L’entrepreneur peut-il bénéficier d’une seconde chance ? Cela semble être la position du gouvernement en place, qui instaure l’idée selon laquelle il convient d’autoriser l’échec pour mieux réussir. Le projet de loi Pacte est la concrétisation de cette vision de l’entreprise, qui n’est pas sans poser d’interrogations. En effet, que va changer la loi Pacte pour les entreprises ?

Plusieurs changements sont envisagés, notamment en droit des sûretés ou en matière de restructuration et de fin d’activité, afin de favoriser le rebond des entrepreneurs .

Modification du droit des sûretés

Il s’agit pour le gouvernement de parfaire la réforme de 2006/ordonnance n°2006/346 et de moderniser le droit des sûretés en s’inspirant de mécanismes étrangers, comme la cession de créance à titre de garantie.
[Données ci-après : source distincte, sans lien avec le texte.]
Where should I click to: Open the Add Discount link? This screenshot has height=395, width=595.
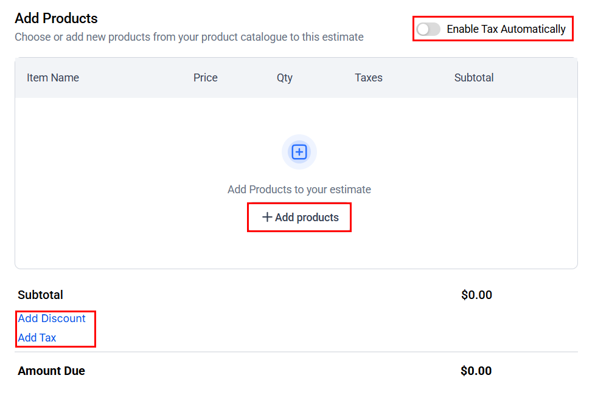coord(52,318)
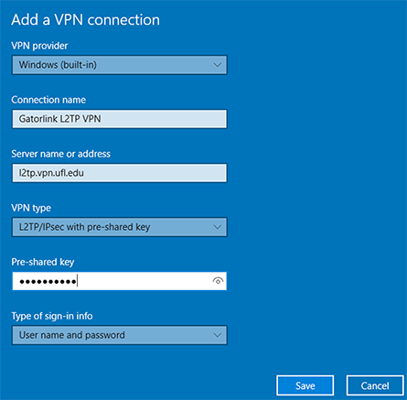Click the Server name or address label
407x400 pixels.
coord(61,154)
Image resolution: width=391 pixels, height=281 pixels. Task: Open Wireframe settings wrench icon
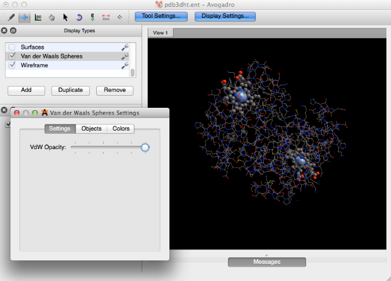125,66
La modernisation de ces mécanismes, utiles pour la sécurité des créanciers, est susceptible de favoriser l’emprunt des entreprises.

Restructuration préventive

La restructuration est un élément important de la réforme du projet de loi Pacte. Le texte souhaite instaurer à cet égard une « cross class cram down », c’est-à-dire une procédure destinée à sauvegarder les entreprises viables dans le cadre de l’adoption du plan de restructuration. La mesure s’inscrit dans le cadre de la transposition de la directive « insolvabilité » du 22 novembre 2016, laquelle prévoit notamment une hiérarchisation des classes de créanciers. Cette procédure préventive se matérialise également par la réduction des délais des procédures de restructuration et d’insolvabilité, laquelle modifie le délai pour effacement de dettes ou délai de réhabilitation.

Simplification des démarches à accomplir pour fin d’activité

En fin d’activité , les démarches à accomplir apparaissent peu cohérentes et inadaptées. La procédure de radiation des fichiers administratifs relatifs à la cessation d’activité de l’entrepreneur individuel ne présente aucune unité. Actuellement, la fin d’activité de l’entrepreneur individuel impose d’accomplir certaines formalités dont l’absence empêche le plus souvent la radiation. Tel est le cas pour la radiation du RCS qui dépend notamment des mentions portées par le greffier sur la LRAR envoyée à l’entrepreneur. Au contraire, la radiation du régime de sécurité sociale intervient d’office après deux ans d’inactivité. La dispersion des régimes commande par conséquent une simplification de la procédure de radiation. Aussi, dans la perspective de faciliter la fin d’activité de l’entrepreneur individuel, l’article 11 du projet de loi Pacte propose la suppression de l’obligation de déposer une cessation d’activité auprès du centre de formalité des entreprises.

En savoir plus sur ce que va changer la loi Pacte pour les entreprises :

Dans l’esprit du projet de loi Pacte, il est envisagé de donner une seconde chance à l’entrepreneur, afin de lui permettre de rebondir et de créer une nouvelle entreprise. C’est la raison pour laquelle, il est aussi question de simplifier la création d’entreprise et, pour celles qui existent, faire grandir les entreprises.